Task description
The required output is the exact run of lines below that opens at the line with "This screenshot has height=521, width=1168." and closes at the line with "Task: Select the fourth".
[Input data — start]
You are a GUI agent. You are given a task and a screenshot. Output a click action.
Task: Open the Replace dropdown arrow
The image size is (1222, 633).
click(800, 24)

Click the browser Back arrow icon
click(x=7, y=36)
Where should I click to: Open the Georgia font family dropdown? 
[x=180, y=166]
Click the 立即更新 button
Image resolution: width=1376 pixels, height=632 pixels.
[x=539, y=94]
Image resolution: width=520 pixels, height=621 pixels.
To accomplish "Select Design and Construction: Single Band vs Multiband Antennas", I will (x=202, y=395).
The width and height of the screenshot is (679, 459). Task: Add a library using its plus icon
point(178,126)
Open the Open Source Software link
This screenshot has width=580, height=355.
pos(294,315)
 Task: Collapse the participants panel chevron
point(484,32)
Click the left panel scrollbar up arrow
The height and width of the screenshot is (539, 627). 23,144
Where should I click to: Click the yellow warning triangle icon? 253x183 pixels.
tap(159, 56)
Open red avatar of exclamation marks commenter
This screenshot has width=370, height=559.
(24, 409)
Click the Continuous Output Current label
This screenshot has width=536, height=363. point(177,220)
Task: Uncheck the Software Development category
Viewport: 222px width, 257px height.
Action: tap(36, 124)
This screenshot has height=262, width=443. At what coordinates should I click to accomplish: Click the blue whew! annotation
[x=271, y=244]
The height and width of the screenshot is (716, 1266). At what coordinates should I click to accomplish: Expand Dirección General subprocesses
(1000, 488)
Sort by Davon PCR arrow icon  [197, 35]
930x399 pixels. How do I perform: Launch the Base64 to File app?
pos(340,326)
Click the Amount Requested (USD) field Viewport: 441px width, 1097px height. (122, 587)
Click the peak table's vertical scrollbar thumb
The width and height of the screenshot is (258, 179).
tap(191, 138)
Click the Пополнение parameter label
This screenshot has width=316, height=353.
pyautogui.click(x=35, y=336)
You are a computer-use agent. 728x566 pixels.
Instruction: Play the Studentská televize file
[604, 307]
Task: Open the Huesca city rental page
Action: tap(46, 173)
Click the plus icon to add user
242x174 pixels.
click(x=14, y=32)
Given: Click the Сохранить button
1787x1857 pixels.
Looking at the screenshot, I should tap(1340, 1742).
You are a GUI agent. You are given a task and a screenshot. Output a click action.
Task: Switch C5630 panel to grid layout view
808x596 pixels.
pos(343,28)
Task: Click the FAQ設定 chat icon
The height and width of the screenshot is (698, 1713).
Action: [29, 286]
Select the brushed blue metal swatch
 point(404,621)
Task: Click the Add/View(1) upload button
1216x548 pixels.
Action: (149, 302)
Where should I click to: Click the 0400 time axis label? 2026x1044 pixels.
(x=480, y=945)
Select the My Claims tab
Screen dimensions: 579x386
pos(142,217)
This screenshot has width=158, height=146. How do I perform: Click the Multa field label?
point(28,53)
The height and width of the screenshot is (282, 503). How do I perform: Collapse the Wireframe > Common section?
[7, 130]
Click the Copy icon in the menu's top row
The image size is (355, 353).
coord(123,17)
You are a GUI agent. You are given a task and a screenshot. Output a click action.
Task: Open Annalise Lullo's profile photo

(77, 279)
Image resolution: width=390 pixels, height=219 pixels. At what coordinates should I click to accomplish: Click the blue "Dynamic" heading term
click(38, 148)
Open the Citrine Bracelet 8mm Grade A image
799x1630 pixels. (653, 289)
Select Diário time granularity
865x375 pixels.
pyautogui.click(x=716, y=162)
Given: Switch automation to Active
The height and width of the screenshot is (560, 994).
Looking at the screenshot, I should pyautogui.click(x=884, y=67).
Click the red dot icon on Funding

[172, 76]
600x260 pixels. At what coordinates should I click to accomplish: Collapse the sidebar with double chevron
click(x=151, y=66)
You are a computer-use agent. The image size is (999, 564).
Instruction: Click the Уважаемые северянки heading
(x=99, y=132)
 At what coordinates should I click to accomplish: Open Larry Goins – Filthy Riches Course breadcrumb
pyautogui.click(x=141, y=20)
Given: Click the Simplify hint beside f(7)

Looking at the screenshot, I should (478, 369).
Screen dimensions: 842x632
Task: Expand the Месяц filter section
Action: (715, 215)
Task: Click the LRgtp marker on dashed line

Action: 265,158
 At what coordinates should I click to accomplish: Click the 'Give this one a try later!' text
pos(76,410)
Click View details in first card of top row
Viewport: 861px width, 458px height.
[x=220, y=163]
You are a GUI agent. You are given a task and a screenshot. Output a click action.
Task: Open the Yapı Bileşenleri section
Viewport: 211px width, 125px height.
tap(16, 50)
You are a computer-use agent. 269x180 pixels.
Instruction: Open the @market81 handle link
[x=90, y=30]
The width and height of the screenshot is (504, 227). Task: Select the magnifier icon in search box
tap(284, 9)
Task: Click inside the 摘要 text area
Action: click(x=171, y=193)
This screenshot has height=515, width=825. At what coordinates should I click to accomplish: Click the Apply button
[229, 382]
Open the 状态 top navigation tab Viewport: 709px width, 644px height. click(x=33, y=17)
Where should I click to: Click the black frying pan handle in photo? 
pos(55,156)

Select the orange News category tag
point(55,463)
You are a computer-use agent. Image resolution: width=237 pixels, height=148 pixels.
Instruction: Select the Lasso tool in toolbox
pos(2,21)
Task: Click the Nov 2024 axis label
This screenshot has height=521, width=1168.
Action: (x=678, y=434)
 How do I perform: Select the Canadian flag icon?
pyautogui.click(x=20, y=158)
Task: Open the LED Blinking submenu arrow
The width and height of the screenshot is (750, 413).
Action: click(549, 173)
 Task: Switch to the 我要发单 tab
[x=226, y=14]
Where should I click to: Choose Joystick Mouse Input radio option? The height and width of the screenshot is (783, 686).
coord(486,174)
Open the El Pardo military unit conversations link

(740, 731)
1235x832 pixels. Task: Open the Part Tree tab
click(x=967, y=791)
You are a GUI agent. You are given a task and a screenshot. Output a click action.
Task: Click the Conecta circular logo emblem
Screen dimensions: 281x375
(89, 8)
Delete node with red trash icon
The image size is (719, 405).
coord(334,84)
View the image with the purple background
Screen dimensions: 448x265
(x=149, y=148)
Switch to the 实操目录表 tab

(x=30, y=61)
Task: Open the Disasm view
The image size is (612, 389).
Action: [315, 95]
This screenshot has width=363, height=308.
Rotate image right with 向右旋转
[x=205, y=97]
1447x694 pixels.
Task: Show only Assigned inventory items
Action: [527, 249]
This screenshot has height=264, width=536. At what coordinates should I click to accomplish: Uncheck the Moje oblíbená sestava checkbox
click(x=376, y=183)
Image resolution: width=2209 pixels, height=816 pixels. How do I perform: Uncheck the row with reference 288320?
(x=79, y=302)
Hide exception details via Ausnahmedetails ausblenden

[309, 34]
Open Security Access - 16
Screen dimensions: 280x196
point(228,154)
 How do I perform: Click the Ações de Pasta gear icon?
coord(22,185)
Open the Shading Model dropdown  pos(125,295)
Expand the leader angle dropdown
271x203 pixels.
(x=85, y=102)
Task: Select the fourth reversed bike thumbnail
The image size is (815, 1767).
[Input data — finish]
Output below
This screenshot has height=521, width=1168.
Action: (x=678, y=434)
 How do I perform: Select the Canadian flag icon?
pyautogui.click(x=20, y=158)
Task: Open the LED Blinking submenu arrow
The width and height of the screenshot is (750, 413).
Action: click(549, 173)
 Task: Switch to the 我要发单 tab
[x=226, y=14]
Where should I click to: Choose Joystick Mouse Input radio option? The height and width of the screenshot is (783, 686).
coord(486,174)
Open the El Pardo military unit conversations link

(740, 731)
1235x832 pixels. Task: Open the Part Tree tab
click(x=967, y=791)
You are a GUI agent. You are given a task and a screenshot. Output a click action.
Task: Click the Conecta circular logo emblem
Screen dimensions: 281x375
(89, 8)
Delete node with red trash icon
The image size is (719, 405).
coord(334,84)
View the image with the purple background
Screen dimensions: 448x265
(x=149, y=148)
Switch to the 实操目录表 tab

(x=30, y=61)
Task: Open the Disasm view
The image size is (612, 389).
Action: [315, 95]
This screenshot has width=363, height=308.
Rotate image right with 向右旋转
[x=205, y=97]
1447x694 pixels.
Task: Show only Assigned inventory items
Action: [527, 249]
This screenshot has height=264, width=536. At what coordinates should I click to accomplish: Uncheck the Moje oblíbená sestava checkbox
click(x=376, y=183)
Image resolution: width=2209 pixels, height=816 pixels. How do I perform: Uncheck the row with reference 288320?
(x=79, y=302)
Hide exception details via Ausnahmedetails ausblenden

[309, 34]
Open Security Access - 16
Screen dimensions: 280x196
point(228,154)
 How do I perform: Click the Ações de Pasta gear icon?
coord(22,185)
Open the Shading Model dropdown  pos(125,295)
Expand the leader angle dropdown
271x203 pixels.
(x=85, y=102)
Task: Select the fourth reversed bike thumbnail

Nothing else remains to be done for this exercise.